Wednesday, April 13, 2011

The Demjanjuk War Crime Trial Hits a Snag

Associated Press reporter Andrea Jarach reported this week that the most serious evidence incriminating John Demjanjuk, the man accused of Nazi-era war crimes in the Sobibor death camp, was probably made up by the Soviet government, including the Nazi identity card that is the only piece of hard evidence connecting Demjanjuk to Sobibor.
Demjanjuk was born in Ukraine, moved to America after WWII and became an autoworker in Cleveland. He was later stripped of his American citizenship and deported to Israel for war crimes prosecution. The Israeli supreme court released him for lack of evidence and he was returned to the United States. Later, he was again stripped of his American citizenship and deported to Germany, where he is now on trial in Munich.

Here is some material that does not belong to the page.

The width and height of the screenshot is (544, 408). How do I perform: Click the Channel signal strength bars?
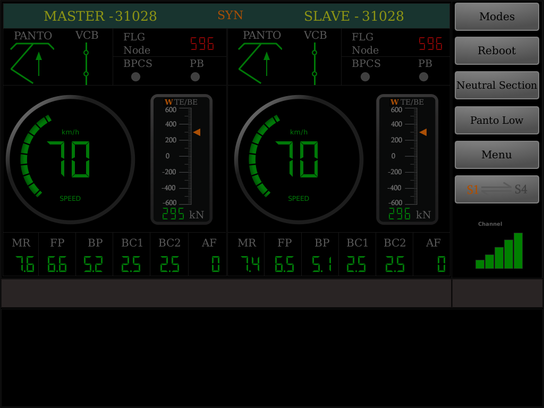pyautogui.click(x=499, y=250)
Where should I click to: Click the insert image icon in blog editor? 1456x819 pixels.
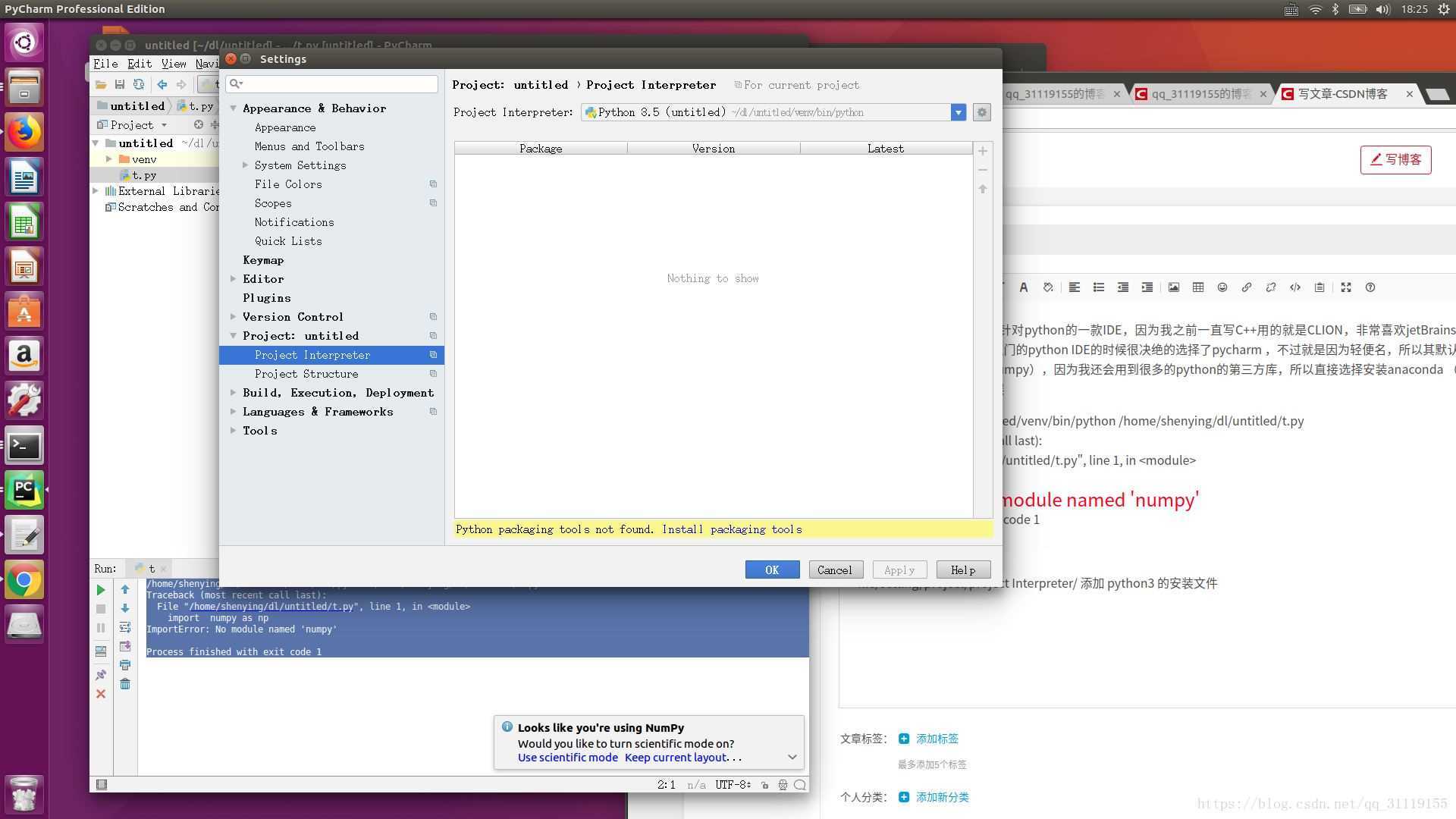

Demjanjuk has always claimed he is innocent and spent much of the war in a Nazi prisoner of war camp, but German prosecutors seem determined to convict him.
Today, Demjanjuk’s defense attorney filed a request for a stay of the trial while he and the prosecutors can evaluate the new evidence, which was found in a US Department of Justice file that has recently been de-classified. The FBI generated the report and seemed to believe that the identity card and other information supplied by the Soviets were forgeries, but the FBI simply preferred to ignore it.
Defense attorneys have argued to the German judge that the FBI document could make a great difference in the outcome of the 90-year-old’s trial.
German prosecutors say the document is insignificant, that they probably examined it in 2009 while preparing their case, but don't remember it, and that in any event they believe that Demjanjuk is guilty.